2 At this time, all are available generically.
The OTC smoking cessation
products all share some important warnings. They cannot be sold legally to
those under the age of 18 years, and they cannot be placed in a vending
machine or any other location where the age of the purchaser cannot be
verified. They are not safe for the pregnant or breastfeeding patient, as they
can cause tachycardia in the infant. Rather, the pharmacist should urge these
patients to attempt smoking cessation without the products. They must not be
used if the patient will continue to smoke, chew tobacco, or use snuff. They
cannot be combined with each other and should not be used with prescription
smoking cessation therapies unless a physician advises them to do so.7
Patients should not use
smoking cessation products without physician advice if they have heart disease
or irregular heartbeat, or have experienced a recent heart attack, as they can
increase the heart rate. They should not use them without physician advice if
they have hypertension uncontrolled by medication, as nicotine can increase
blood pressure. They should speak to a physician or pharmacist before use if
they are taking prescription medications for depression or asthma, as nicotine
can alter the response to theophylline or imipramine through its
enzyme-inducing properties. They should stop use and speak to a physician if
they develop irregular heartbeat or palpitations, symptoms of nicotine
overdose (e.g., nausea, vomiting, dizziness, weakness, tachycardia), or
diarrhea with the gum and lozenge products.7
Nicotine gum and lozenges
should not be used in patients with stomach ulcers because they may delay
healing. Similarly, they should be avoided in patients with diabetes as they
promote hyperinsulinemia, leading to insulin resistance. Nicotine transdermal
patches should be avoided by patients with allergies to adhesive tape or with
skin problems such as atopic dermatitis.7
Conclusion
When medications
switch from prescription to nonprescription status (the Rx-to-OTC switch),
patients benefit greatly. Price-conscious patients can realize these benefits
when the OTC medication also becomes available generically. Generic
availability of recently switched products for heartburn, allergic rhinitis,
and smoking cessation is illustrative of the expanding range of treatment
options available to price-sensitive patients.
REFERENCES
1. Omeprazole.
Loratadine. www.drugstore.com. Accessed May 5, 2008.

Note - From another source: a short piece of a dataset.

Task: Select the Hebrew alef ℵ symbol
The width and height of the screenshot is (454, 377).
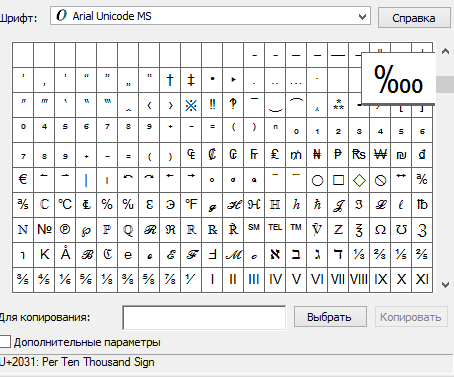Action: coord(275,255)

2. Ingredients and dosages transferred from Rx-to-OTC status (or new OTC approvals) by the Food and Drug Administration since 1975. Consumer Healthcare Products Association. November 20, 2007. www.chpa-info.org/NR/rdonlyres/E33F414C-24FE-4F34-B6FD-149D16DCE2FA/0/switch_list112007.pdf. Accessed April 21, 2008.
3. Pray WS. Allergic rhinitis. In: Pray WS, ed. Nonprescription Product Therapeutics. 2nd ed. Baltimore, MD: Lippincott Williams & Wilkins; 2006:219-234.
4. Children's Zyrtec Allergy Syrup (cetirizine) package insert. Fort Washington, PA: McNeil-PPC, Inc; 2007.
5. Zyrtec Tablets (cetirizine) package insert. Fort Washington, PA: McNeil-PPC, Inc; 2007.
6. Pray WS. Gastric distress. In: Pray WS, ed. Nonprescription Product Therapeutics. 2nd ed. Baltimore, MD: Lippincott Williams & Wilkins; 2006:81-105.
7. Pray WS. Nicotine addiction. In:
Pray WS, ed. Nonprescription Product Therapeutics. 2nd ed. Baltimore,
MD: Lippincott Williams & Wilkins; 2006:736-748.